** Dataset extract follows **

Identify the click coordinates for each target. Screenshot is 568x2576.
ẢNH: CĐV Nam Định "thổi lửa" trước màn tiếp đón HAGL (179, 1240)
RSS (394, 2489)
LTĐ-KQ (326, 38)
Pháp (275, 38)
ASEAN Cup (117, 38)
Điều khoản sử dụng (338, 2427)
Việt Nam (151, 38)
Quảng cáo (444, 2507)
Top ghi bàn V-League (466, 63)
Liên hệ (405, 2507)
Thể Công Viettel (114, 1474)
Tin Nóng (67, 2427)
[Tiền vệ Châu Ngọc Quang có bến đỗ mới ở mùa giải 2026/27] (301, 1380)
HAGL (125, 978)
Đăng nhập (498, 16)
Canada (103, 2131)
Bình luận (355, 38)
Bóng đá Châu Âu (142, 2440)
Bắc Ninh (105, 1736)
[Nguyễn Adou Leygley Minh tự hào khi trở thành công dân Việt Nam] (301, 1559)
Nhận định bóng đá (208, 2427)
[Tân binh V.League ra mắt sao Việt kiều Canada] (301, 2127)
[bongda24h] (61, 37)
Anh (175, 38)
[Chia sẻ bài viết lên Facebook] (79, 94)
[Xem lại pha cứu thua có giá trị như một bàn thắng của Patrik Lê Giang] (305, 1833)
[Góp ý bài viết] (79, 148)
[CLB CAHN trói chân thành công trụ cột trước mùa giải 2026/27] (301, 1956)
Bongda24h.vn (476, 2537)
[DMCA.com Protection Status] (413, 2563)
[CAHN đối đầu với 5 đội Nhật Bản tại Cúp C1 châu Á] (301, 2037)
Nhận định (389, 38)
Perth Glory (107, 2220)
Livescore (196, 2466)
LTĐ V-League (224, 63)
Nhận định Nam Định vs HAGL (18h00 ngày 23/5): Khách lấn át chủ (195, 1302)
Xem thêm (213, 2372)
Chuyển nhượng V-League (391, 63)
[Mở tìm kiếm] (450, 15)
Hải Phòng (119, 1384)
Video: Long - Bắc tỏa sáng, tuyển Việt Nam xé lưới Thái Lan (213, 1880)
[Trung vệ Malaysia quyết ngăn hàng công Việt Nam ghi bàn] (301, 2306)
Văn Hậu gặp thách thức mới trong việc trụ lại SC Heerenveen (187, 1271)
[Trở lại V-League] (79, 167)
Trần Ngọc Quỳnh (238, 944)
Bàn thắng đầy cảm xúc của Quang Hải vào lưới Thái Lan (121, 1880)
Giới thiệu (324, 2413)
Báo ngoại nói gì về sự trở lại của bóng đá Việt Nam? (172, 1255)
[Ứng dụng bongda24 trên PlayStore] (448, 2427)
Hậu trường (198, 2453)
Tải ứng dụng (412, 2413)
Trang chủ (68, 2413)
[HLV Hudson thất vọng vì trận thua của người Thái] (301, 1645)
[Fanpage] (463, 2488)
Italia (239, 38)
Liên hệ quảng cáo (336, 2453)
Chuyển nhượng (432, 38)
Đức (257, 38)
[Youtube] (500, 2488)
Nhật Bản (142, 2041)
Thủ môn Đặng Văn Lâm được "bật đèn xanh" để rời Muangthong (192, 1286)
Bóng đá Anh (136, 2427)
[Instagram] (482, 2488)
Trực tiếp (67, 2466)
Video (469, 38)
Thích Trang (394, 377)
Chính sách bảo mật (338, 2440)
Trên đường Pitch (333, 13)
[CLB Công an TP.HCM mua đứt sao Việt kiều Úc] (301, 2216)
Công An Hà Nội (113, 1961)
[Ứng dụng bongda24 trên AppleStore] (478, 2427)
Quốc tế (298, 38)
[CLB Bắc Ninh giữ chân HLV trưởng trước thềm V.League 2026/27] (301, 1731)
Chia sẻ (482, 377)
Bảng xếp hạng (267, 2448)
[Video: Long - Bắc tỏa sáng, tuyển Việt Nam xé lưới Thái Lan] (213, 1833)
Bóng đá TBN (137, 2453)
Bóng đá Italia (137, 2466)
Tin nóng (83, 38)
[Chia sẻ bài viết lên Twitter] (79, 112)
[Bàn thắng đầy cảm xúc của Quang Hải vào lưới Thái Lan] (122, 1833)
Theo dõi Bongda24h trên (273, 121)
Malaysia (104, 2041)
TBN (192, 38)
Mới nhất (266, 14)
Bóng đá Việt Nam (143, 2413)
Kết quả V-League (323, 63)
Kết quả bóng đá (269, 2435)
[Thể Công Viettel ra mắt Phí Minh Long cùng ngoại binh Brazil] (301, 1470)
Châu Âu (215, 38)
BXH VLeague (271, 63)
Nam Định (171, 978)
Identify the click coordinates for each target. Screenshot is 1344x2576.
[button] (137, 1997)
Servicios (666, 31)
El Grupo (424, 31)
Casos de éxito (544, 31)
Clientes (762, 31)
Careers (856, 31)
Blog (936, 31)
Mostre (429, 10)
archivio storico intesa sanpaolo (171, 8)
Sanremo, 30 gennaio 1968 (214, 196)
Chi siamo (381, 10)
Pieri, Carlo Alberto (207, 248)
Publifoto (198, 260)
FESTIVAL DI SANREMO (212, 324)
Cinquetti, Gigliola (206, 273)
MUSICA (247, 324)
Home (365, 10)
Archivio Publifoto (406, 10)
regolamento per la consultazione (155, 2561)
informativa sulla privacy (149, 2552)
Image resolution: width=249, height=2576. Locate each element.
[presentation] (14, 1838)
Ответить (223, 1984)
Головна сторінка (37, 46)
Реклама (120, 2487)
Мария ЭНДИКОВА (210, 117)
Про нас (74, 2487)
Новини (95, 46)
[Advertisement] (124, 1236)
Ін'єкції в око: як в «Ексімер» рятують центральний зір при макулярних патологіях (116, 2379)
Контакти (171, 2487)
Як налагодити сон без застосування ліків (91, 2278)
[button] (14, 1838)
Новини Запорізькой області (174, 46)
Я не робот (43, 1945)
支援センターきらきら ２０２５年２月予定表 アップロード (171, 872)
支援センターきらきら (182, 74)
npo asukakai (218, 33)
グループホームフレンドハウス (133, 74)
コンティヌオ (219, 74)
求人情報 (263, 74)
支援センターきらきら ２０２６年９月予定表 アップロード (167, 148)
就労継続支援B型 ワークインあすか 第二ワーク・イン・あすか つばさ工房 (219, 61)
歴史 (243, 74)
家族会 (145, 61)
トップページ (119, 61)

** End of Dataset extract **

Find "thua" in the data above. Report each line where it appears.

[Xem lại pha cứu thua có giá trị như một bàn thắng của Patrik Lê Giang] (305, 1833)
[HLV Hudson thất vọng vì trận thua của người Thái] (301, 1645)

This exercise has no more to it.